(REQUIREMENT) Each line of the listing is to be copied exactly.

- Opening Delimiter -

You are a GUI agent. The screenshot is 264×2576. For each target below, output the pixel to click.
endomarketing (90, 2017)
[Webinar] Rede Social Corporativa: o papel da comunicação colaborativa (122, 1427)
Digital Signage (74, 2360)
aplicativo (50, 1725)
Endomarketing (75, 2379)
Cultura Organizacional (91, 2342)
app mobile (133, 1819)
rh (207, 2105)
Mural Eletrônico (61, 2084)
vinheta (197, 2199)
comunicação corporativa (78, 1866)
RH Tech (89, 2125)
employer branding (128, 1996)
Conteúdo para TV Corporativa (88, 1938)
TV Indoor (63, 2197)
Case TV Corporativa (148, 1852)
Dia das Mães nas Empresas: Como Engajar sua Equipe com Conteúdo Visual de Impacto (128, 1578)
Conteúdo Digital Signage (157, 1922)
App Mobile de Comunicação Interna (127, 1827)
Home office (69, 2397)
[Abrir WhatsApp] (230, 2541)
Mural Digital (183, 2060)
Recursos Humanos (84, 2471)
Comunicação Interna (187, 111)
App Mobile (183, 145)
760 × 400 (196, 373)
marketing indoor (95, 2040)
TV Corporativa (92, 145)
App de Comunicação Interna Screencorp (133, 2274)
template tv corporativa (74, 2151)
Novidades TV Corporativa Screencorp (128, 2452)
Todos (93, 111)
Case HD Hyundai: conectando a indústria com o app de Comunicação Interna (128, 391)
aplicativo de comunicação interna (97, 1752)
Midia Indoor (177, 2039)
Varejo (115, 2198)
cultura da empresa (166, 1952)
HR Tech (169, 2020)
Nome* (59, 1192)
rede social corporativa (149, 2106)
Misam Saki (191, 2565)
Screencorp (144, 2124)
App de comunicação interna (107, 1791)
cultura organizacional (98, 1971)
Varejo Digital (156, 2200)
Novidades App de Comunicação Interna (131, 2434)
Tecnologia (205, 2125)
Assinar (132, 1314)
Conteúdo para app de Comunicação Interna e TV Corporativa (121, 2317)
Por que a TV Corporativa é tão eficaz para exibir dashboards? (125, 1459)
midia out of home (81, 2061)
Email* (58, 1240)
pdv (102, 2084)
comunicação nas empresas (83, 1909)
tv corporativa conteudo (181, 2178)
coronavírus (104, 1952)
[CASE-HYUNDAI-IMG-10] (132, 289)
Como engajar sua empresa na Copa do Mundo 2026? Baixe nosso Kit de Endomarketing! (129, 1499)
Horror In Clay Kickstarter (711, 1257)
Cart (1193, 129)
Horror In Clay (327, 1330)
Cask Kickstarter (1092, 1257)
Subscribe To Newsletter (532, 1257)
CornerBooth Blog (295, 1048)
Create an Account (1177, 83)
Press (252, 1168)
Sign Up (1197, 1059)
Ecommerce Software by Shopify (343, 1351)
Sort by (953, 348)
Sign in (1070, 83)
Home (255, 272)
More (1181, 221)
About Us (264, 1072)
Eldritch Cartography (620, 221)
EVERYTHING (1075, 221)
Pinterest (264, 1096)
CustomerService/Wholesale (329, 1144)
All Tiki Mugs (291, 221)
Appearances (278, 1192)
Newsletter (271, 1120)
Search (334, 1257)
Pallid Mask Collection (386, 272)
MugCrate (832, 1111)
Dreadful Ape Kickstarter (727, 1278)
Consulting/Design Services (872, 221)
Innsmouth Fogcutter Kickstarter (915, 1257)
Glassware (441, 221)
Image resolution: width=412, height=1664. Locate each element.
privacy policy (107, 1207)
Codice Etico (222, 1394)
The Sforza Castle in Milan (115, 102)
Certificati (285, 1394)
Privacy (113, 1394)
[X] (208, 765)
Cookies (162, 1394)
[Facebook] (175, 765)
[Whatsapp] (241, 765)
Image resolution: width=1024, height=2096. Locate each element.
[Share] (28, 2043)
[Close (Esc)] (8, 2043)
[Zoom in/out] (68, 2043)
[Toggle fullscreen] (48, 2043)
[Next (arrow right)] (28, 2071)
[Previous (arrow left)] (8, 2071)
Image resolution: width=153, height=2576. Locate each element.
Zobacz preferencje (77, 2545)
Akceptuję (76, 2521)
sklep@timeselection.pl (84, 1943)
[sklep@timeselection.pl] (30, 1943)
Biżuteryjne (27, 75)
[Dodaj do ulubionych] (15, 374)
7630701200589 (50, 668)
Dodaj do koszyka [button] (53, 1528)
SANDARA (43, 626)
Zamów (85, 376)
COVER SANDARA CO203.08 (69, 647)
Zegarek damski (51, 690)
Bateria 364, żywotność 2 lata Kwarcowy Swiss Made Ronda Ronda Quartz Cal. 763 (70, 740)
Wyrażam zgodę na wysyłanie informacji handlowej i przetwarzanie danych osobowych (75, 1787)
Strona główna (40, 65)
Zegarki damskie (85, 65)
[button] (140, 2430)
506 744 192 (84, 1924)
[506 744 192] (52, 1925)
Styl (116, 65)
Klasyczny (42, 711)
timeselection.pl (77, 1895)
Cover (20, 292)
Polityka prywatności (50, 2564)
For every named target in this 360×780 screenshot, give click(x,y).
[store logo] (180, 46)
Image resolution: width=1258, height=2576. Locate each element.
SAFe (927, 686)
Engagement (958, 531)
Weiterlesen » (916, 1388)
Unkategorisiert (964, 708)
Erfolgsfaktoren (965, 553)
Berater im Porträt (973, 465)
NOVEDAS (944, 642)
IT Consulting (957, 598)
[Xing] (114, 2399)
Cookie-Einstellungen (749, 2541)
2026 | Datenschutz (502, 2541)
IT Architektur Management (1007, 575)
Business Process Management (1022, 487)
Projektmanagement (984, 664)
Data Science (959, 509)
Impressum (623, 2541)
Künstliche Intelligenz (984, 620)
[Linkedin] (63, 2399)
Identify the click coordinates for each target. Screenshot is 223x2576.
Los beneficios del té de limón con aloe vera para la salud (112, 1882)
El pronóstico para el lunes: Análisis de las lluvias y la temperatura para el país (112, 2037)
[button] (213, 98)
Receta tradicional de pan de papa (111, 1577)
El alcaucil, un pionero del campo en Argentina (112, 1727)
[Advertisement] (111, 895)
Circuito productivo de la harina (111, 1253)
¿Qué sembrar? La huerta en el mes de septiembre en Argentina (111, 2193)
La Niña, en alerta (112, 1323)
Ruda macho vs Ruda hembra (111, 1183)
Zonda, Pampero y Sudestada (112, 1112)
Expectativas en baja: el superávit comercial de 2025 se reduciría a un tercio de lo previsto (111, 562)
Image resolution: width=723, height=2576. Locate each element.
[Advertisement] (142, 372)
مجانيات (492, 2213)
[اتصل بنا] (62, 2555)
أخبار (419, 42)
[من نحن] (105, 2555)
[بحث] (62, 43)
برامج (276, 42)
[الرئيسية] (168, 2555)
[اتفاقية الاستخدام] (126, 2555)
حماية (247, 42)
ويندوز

- Closing Delimiter -

(RESULT BELOW)
You are a GUI agent. The screenshot is 264×2576. For each target below, output the pixel to click.
endomarketing (90, 2017)
[Webinar] Rede Social Corporativa: o papel da comunicação colaborativa (122, 1427)
Digital Signage (74, 2360)
aplicativo (50, 1725)
Endomarketing (75, 2379)
Cultura Organizacional (91, 2342)
app mobile (133, 1819)
rh (207, 2105)
Mural Eletrônico (61, 2084)
vinheta (197, 2199)
comunicação corporativa (78, 1866)
RH Tech (89, 2125)
employer branding (128, 1996)
Conteúdo para TV Corporativa (88, 1938)
TV Indoor (63, 2197)
Case TV Corporativa (148, 1852)
Dia das Mães nas Empresas: Como Engajar sua Equipe com Conteúdo Visual de Impacto (128, 1578)
Conteúdo Digital Signage (157, 1922)
App Mobile de Comunicação Interna (127, 1827)
Home office (69, 2397)
[Abrir WhatsApp] (230, 2541)
Mural Digital (183, 2060)
Recursos Humanos (84, 2471)
Comunicação Interna (187, 111)
App Mobile (183, 145)
760 × 400 (196, 373)
marketing indoor (95, 2040)
TV Corporativa (92, 145)
App de Comunicação Interna Screencorp (133, 2274)
template tv corporativa (74, 2151)
Novidades TV Corporativa Screencorp (128, 2452)
Todos (93, 111)
Case HD Hyundai: conectando a indústria com o app de Comunicação Interna (128, 391)
aplicativo de comunicação interna (97, 1752)
Midia Indoor (177, 2039)
Varejo (115, 2198)
cultura da empresa (166, 1952)
HR Tech (169, 2020)
Nome* (59, 1192)
rede social corporativa (149, 2106)
Misam Saki (191, 2565)
Screencorp (144, 2124)
App de comunicação interna (107, 1791)
cultura organizacional (98, 1971)
Varejo Digital (156, 2200)
Novidades App de Comunicação Interna (131, 2434)
Tecnologia (205, 2125)
Assinar (132, 1314)
Conteúdo para app de Comunicação Interna e TV Corporativa (121, 2317)
Por que a TV Corporativa é tão eficaz para exibir dashboards? (125, 1459)
midia out of home (81, 2061)
Email* (58, 1240)
pdv (102, 2084)
comunicação nas empresas (83, 1909)
tv corporativa conteudo (181, 2178)
coronavírus (104, 1952)
[CASE-HYUNDAI-IMG-10] (132, 289)
Como engajar sua empresa na Copa do Mundo 2026? Baixe nosso Kit de Endomarketing! (129, 1499)
Horror In Clay Kickstarter (711, 1257)
Cart (1193, 129)
Horror In Clay (327, 1330)
Cask Kickstarter (1092, 1257)
Subscribe To Newsletter (532, 1257)
CornerBooth Blog (295, 1048)
Create an Account (1177, 83)
Press (252, 1168)
Sign Up (1197, 1059)
Ecommerce Software by Shopify (343, 1351)
Sort by (953, 348)
Sign in (1070, 83)
Home (255, 272)
More (1181, 221)
About Us (264, 1072)
Eldritch Cartography (620, 221)
EVERYTHING (1075, 221)
Pinterest (264, 1096)
CustomerService/Wholesale (329, 1144)
All Tiki Mugs (291, 221)
Appearances (278, 1192)
Newsletter (271, 1120)
Search (334, 1257)
Pallid Mask Collection (386, 272)
MugCrate (832, 1111)
Dreadful Ape Kickstarter (727, 1278)
Consulting/Design Services (872, 221)
Innsmouth Fogcutter Kickstarter (915, 1257)
Glassware (441, 221)
Image resolution: width=412, height=1664. Locate each element.
privacy policy (107, 1207)
Codice Etico (222, 1394)
The Sforza Castle in Milan (115, 102)
Certificati (285, 1394)
Privacy (113, 1394)
[X] (208, 765)
Cookies (162, 1394)
[Facebook] (175, 765)
[Whatsapp] (241, 765)
Image resolution: width=1024, height=2096. Locate each element.
[Share] (28, 2043)
[Close (Esc)] (8, 2043)
[Zoom in/out] (68, 2043)
[Toggle fullscreen] (48, 2043)
[Next (arrow right)] (28, 2071)
[Previous (arrow left)] (8, 2071)
Image resolution: width=153, height=2576. Locate each element.
Zobacz preferencje (77, 2545)
Akceptuję (76, 2521)
sklep@timeselection.pl (84, 1943)
[sklep@timeselection.pl] (30, 1943)
Biżuteryjne (27, 75)
[Dodaj do ulubionych] (15, 374)
7630701200589 (50, 668)
Dodaj do koszyka [button] (53, 1528)
SANDARA (43, 626)
Zamów (85, 376)
COVER SANDARA CO203.08 (69, 647)
Zegarek damski (51, 690)
Bateria 364, żywotność 2 lata Kwarcowy Swiss Made Ronda Ronda Quartz Cal. 763 (70, 740)
Wyrażam zgodę na wysyłanie informacji handlowej i przetwarzanie danych osobowych (75, 1787)
Strona główna (40, 65)
Zegarki damskie (85, 65)
[button] (140, 2430)
506 744 192 (84, 1924)
[506 744 192] (52, 1925)
Styl (116, 65)
Klasyczny (42, 711)
timeselection.pl (77, 1895)
Cover (20, 292)
Polityka prywatności (50, 2564)
For every named target in this 360×780 screenshot, give click(x,y).
[store logo] (180, 46)
Image resolution: width=1258, height=2576. Locate each element.
SAFe (927, 686)
Engagement (958, 531)
Weiterlesen » (916, 1388)
Unkategorisiert (964, 708)
Erfolgsfaktoren (965, 553)
Berater im Porträt (973, 465)
NOVEDAS (944, 642)
IT Consulting (957, 598)
[Xing] (114, 2399)
Cookie-Einstellungen (749, 2541)
2026 | Datenschutz (502, 2541)
IT Architektur Management (1007, 575)
Business Process Management (1022, 487)
Projektmanagement (984, 664)
Data Science (959, 509)
Impressum (623, 2541)
Künstliche Intelligenz (984, 620)
[Linkedin] (63, 2399)
Identify the click coordinates for each target. Screenshot is 223x2576.
Los beneficios del té de limón con aloe vera para la salud (112, 1882)
El pronóstico para el lunes: Análisis de las lluvias y la temperatura para el país (112, 2037)
[button] (213, 98)
Receta tradicional de pan de papa (111, 1577)
El alcaucil, un pionero del campo en Argentina (112, 1727)
[Advertisement] (111, 895)
Circuito productivo de la harina (111, 1253)
¿Qué sembrar? La huerta en el mes de septiembre en Argentina (111, 2193)
La Niña, en alerta (112, 1323)
Ruda macho vs Ruda hembra (111, 1183)
Zonda, Pampero y Sudestada (112, 1112)
Expectativas en baja: el superávit comercial de 2025 se reduciría a un tercio de lo previsto (111, 562)
Image resolution: width=723, height=2576. Locate each element.
[Advertisement] (142, 372)
مجانيات (492, 2213)
[اتصل بنا] (62, 2555)
أخبار (419, 42)
[من نحن] (105, 2555)
[بحث] (62, 43)
برامج (276, 42)
[الرئيسية] (168, 2555)
[اتفاقية الاستخدام] (126, 2555)
حماية (247, 42)
ويندوز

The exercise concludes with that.